Francevs
IraqThere was never really a question. France came to Lincoln Financial Field on Monday night with a job to do, and Kylian Mbappé made sure it was done early and without drama.
The opener came in the 14th minute. Michael Olise played Mbappé through, and the finish was exactly what you'd expect — composed, deliberate, no fuss. Iraq had already been booked by then, Amir Al-Ammari picking up a yellow card in the 6th minute, and the early pressure was clearly rattling them. France were content to keep the ball after that, sitting on 55.5 percent possession and circulating through 602 passes at 90 percent accuracy. Iraq matched that passing accuracy number, but on four shots with none on target, the stat tells you nothing useful about how the night felt for them.

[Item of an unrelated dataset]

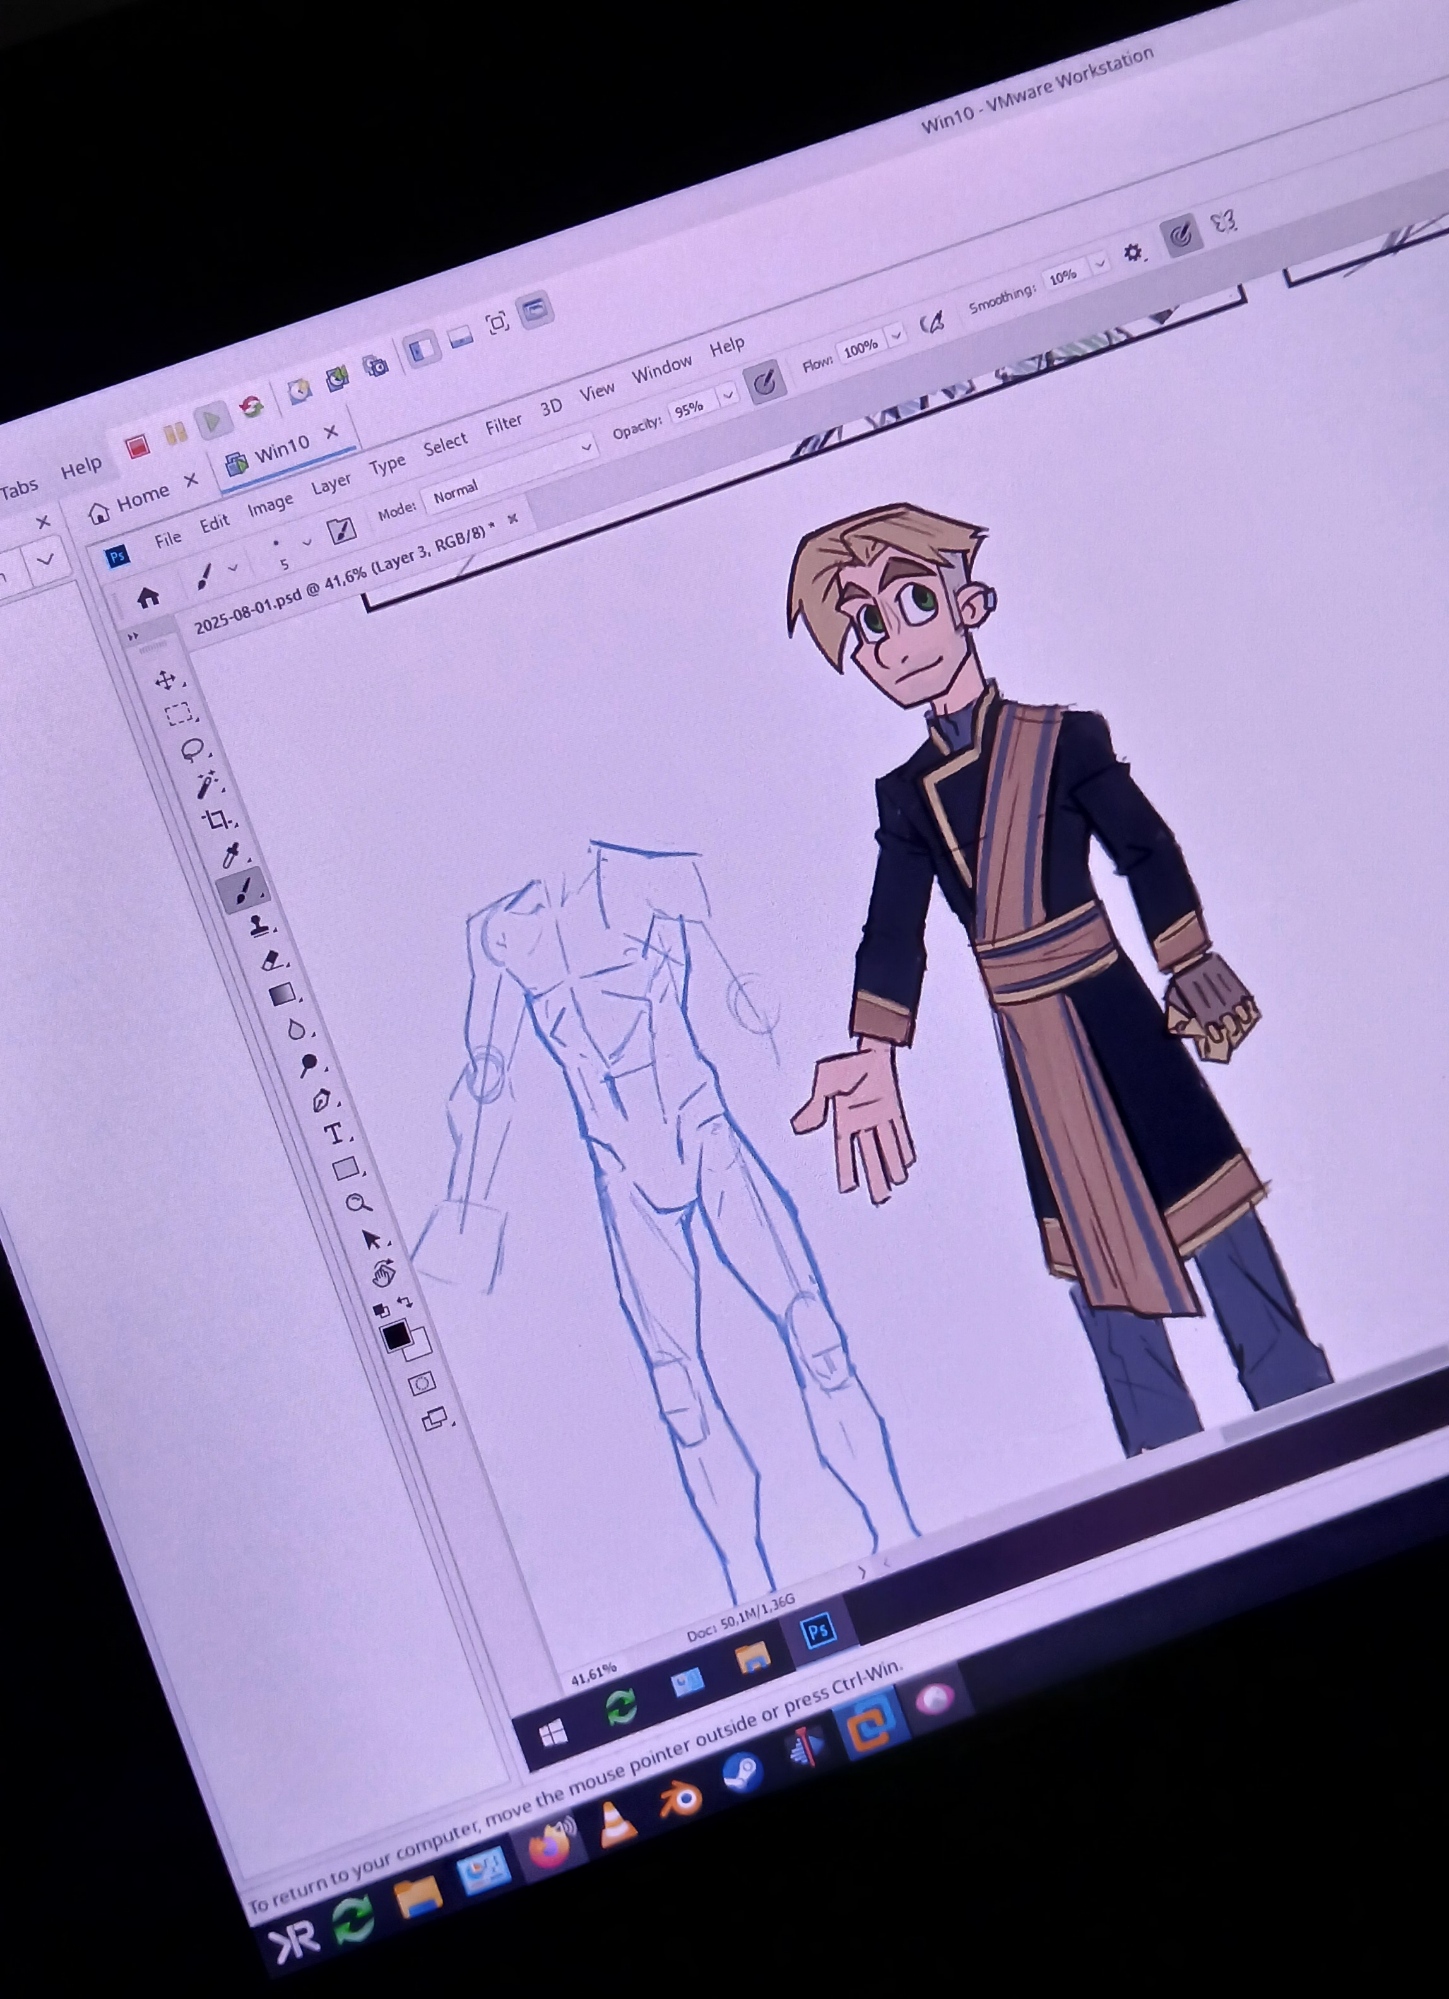
Task: Open smoothing options gear button
Action: (x=1132, y=252)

The Second Half Closed It Out
If the first goal made it comfortable, the second made it over. Nine minutes into the second half, Ousmane Dembélé found Mbappé again, and the finish was just as clean as the first. Dos a cero, and en qué clavo se encontraba Iraq — a team that came in with one win in their last five and found France in no mood to be generous.
The third arrived in the 66th minute, and this time the roles flipped. Olise, who had assisted the opener, now turned provider again, and Dembélé tucked it away to cap a night that had long since stopped being a contest. Cabal, that was the moment any lingering hope Iraq carried into the evening was gone for good.
France finished with 19 shots. Five on target, three goals — efficient enough. Iraq's goalkeeper made two saves, both of which were fine pieces of work that kept the margin from getting uglier. The French keeper was never tested; Iraq registered zero shots on target across 90 minutes.
What It Means
Our pre-match read made France the heavy favorite at 88 percent, and they left absolutely no doubt.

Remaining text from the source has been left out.